La banque centrale a en tout cas relevé le mois dernier ses prévisions d'inflation, prévoyant une hausse des prix à la consommation (hors produits frais) de 2,8% sur l'exercice 2024-2025 entamé le 1er avril, puis de 1,9% en 2025-2026. Elle a par ailleurs abaissé sa prévision de croissance économique pour le Japon en 2024-2025 (à +0,8%), mais table toujours sur +1% pour 2025-2026.
Alors que la consommation des ménages nippons est atone, les touristes se pressent dans l'archipel, la faiblesse du yen leur offrant justement un taux de change des plus intéressants. Plus de trois millions de visiteurs étrangers y sont ainsi entrés en mars.
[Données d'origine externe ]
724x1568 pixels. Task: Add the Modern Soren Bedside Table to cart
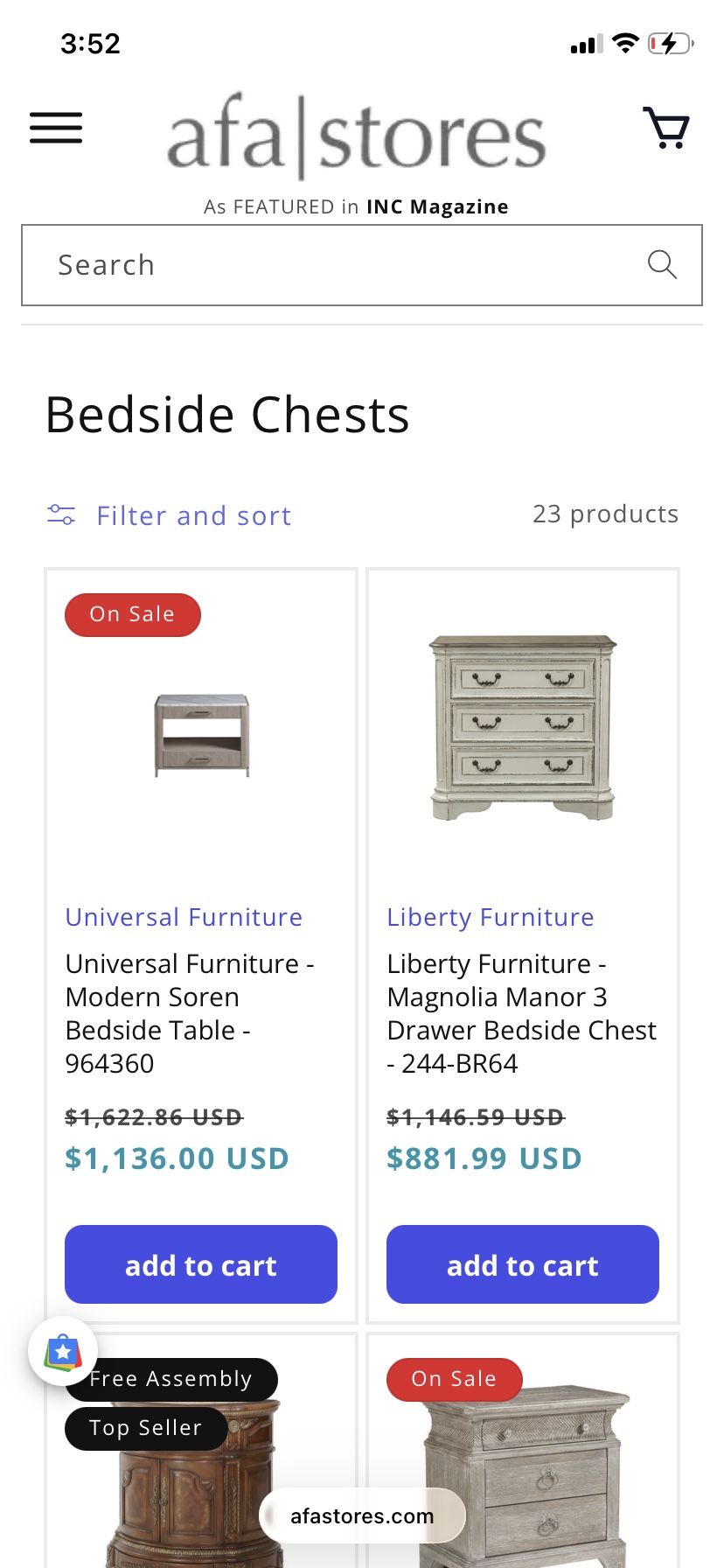200,1264
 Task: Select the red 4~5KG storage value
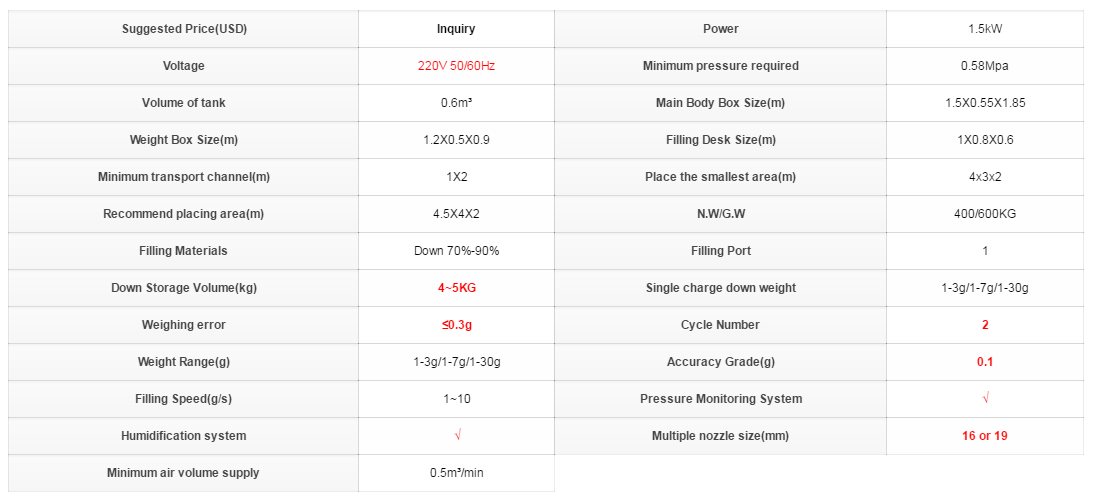[x=456, y=288]
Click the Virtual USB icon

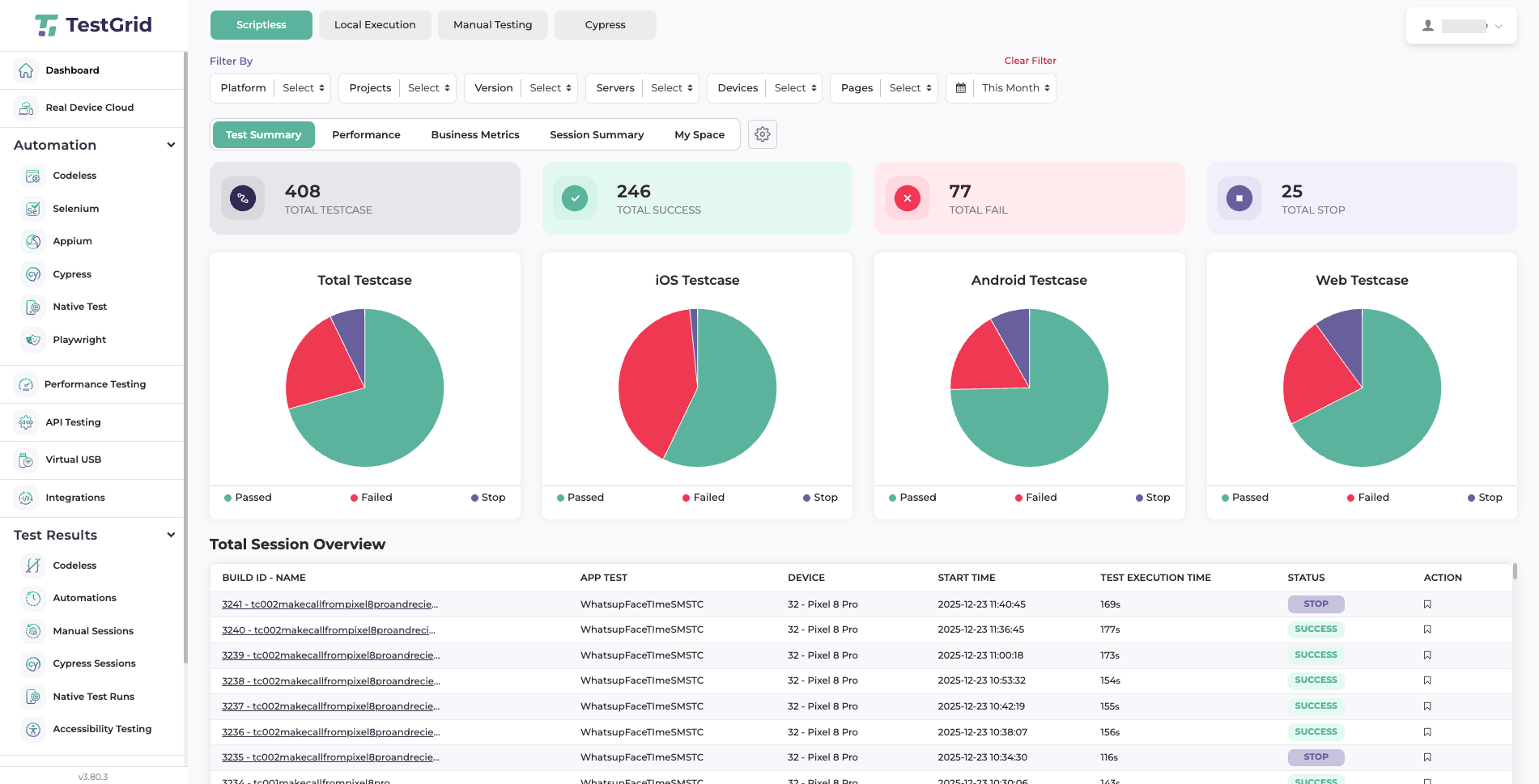[x=26, y=460]
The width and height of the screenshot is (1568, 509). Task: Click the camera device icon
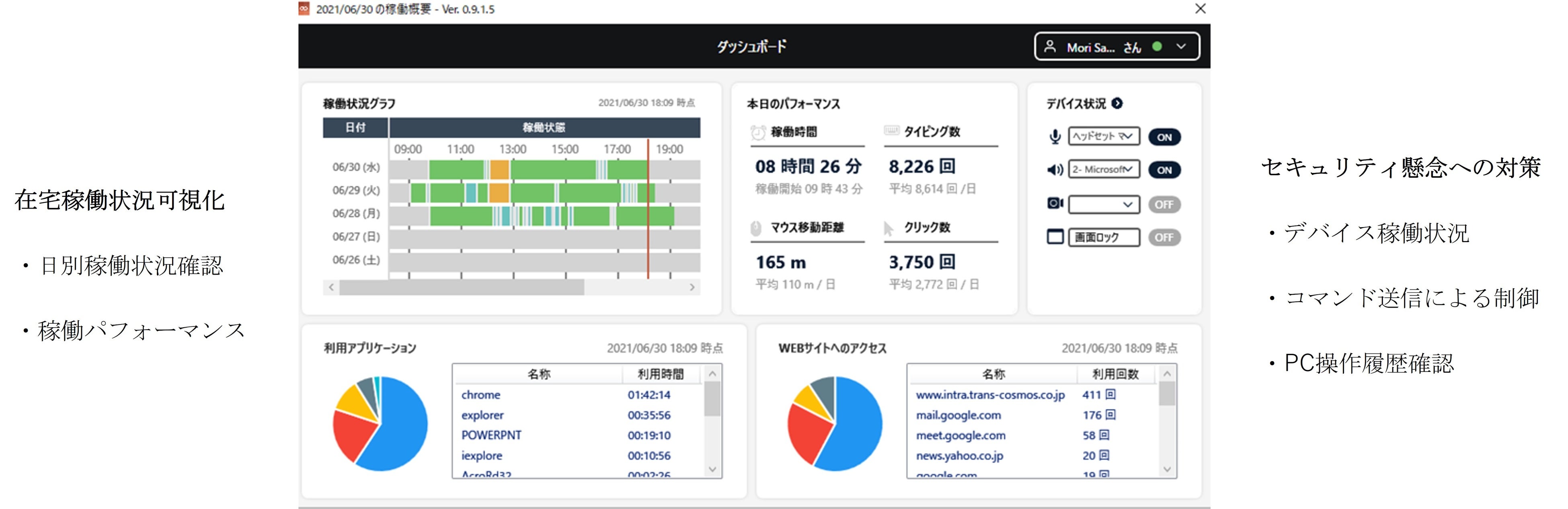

Un cap pour la première fois franchi sur un mois et même supérieur de +11,6% par rapport au même mois en 2019, avant la crise du Covid-19.
Et l'attrait du Japon ne risque pas de retomber en 2025, année où se tiendra l'Exposition universelle. Elle aura lieu à Osaka entre le 13 avril et le 13 octobre. Les organisateurs tablent sur 28,2 millions de visiteurs (dont 3,5 millions de l'étranger), soit 4 millions de plus qu'à l'Expo 2020 de Dubaï. Plus de 1,2 million de billets ont déjà été vendus.
Face à cet afflux de touristes, des mesures ont été prises pour limiter l'impact de cette surfréquentation. Un système de réservation en ligne pour accéder au sentier le plus populaire du célèbre mont Fuji va ainsi être mis en place. Le nombre d'entrées quotidiennes devrait être plafonné à 4.000 personnes, qui devront s'acquitter d'un droit d'entrée de 12 euros.